Among other things, the Watergate scandal of the 1970s gave us a great naming convention for future scandals. Take "Climategate" at Penn State. That's what people are calling the controversy surrounding leaked E-mails among climate change researchers that climate change opponents say expose the researchers' falsification of data. One Penn State professor is involved in the scandal.
The Penn State administration plans to investigate Climategate and determine if it needs to take further action, the Daily Collegian reports. A little more than a week ago, E-mails exchanged among an English university's climate change researchers were illegally obtained from a server and posted online, the report says.
Climate change opponents say the E-mails indicate that climate change researchers—including Penn State Prof. Michael Mann—exaggerated or fabricated global warming data. And, according to the report, some E-mails indicate that the director of the research unit in question may have contacted researchers and asked them to "delete certain E-mails."

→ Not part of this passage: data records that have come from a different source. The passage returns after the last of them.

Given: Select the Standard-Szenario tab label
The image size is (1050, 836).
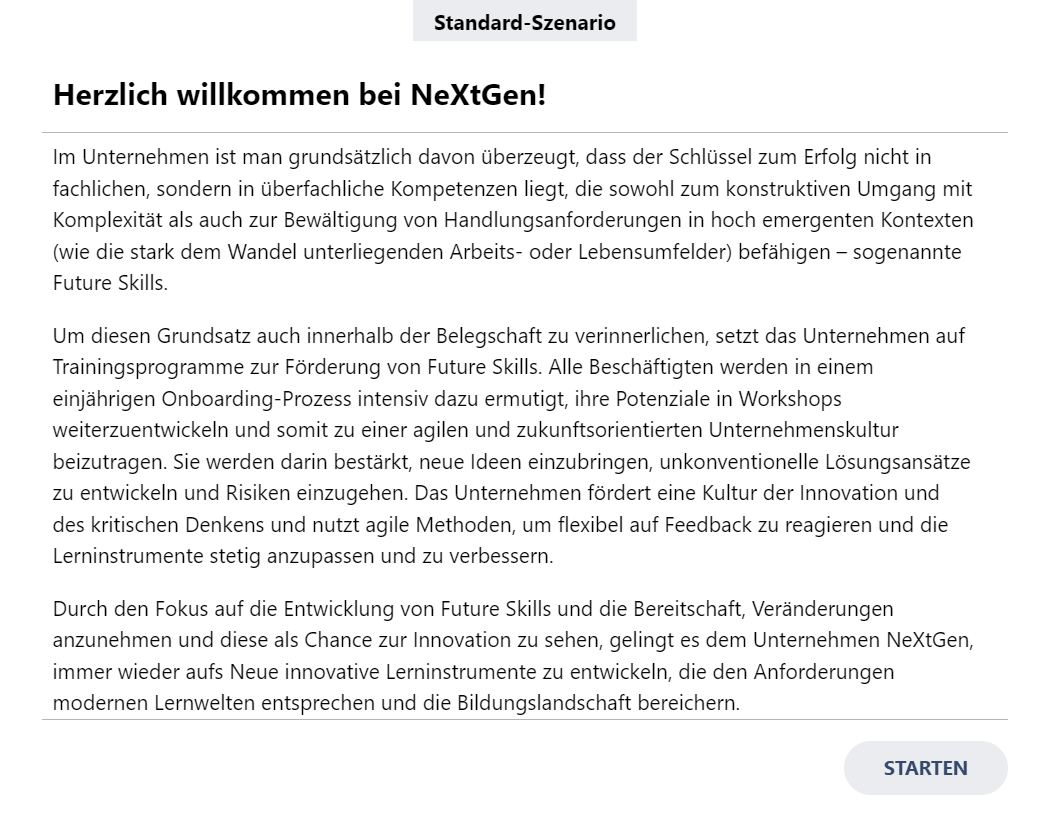Looking at the screenshot, I should tap(524, 22).

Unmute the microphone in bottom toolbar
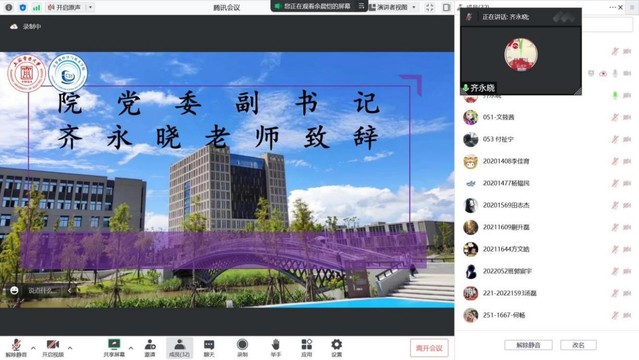(16, 348)
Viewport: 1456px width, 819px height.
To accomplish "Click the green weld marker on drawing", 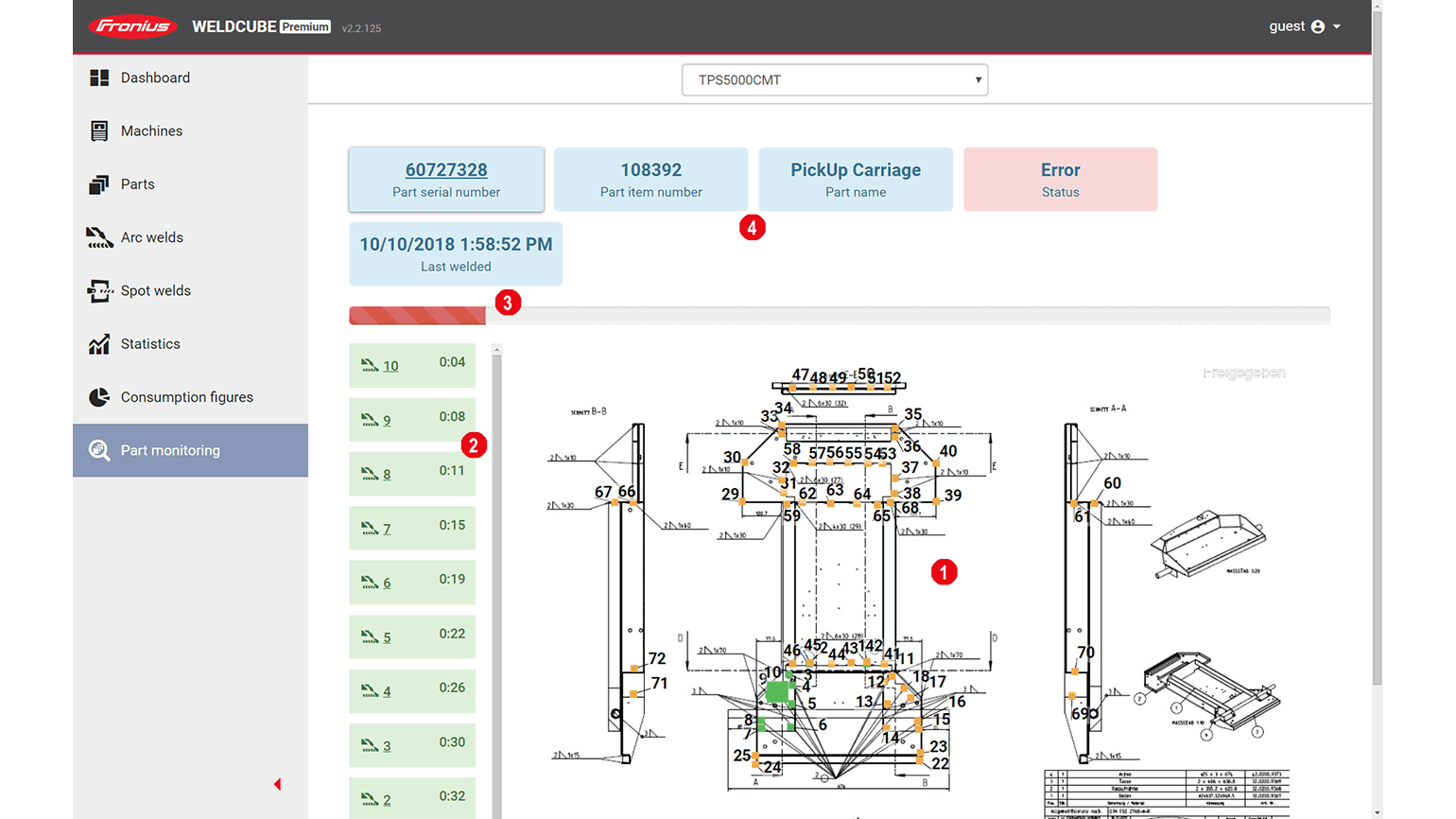I will (777, 692).
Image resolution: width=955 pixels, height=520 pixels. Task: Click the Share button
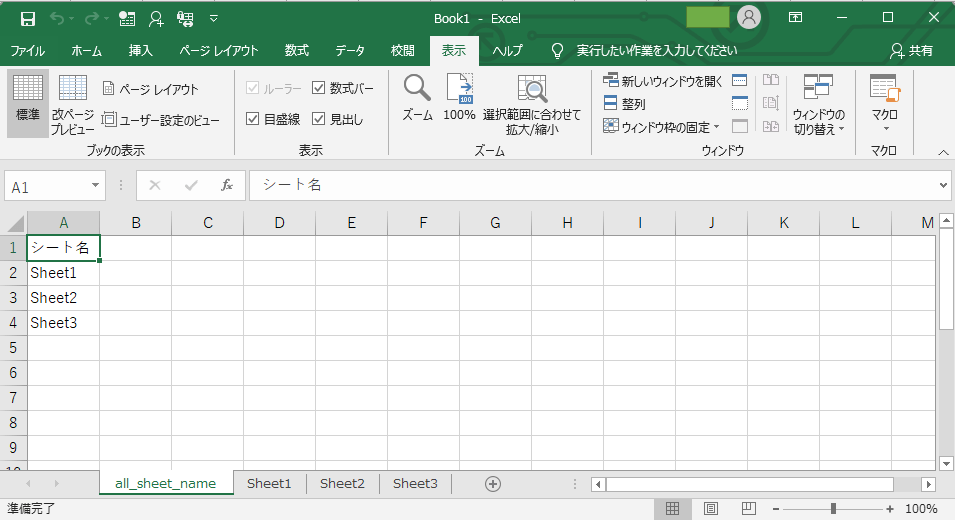(x=912, y=51)
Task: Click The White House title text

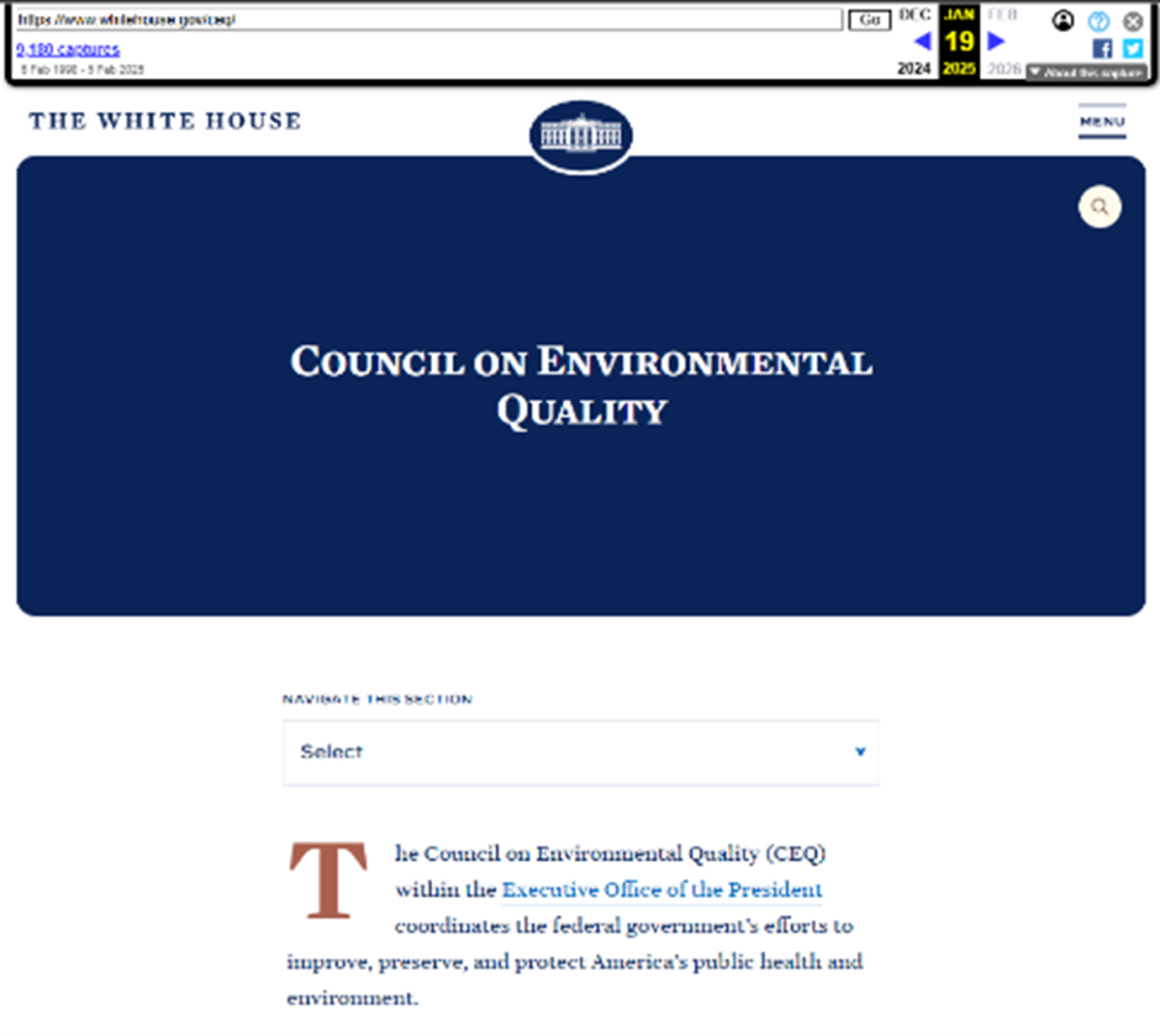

Penn State officials, who will not discuss the matter, are investigating the controversy. If anything requires further inspection, the school will handle it, a spokesman tells the Daily Collegian. A panel will read every E-mail leaked and determine if climate change critics have any ground for their accusations, the report says.
"I would be disappointed if the university wasn't doing all [it] can to get as much information as possible" about the controversy, Mann tells the Daily Collegian.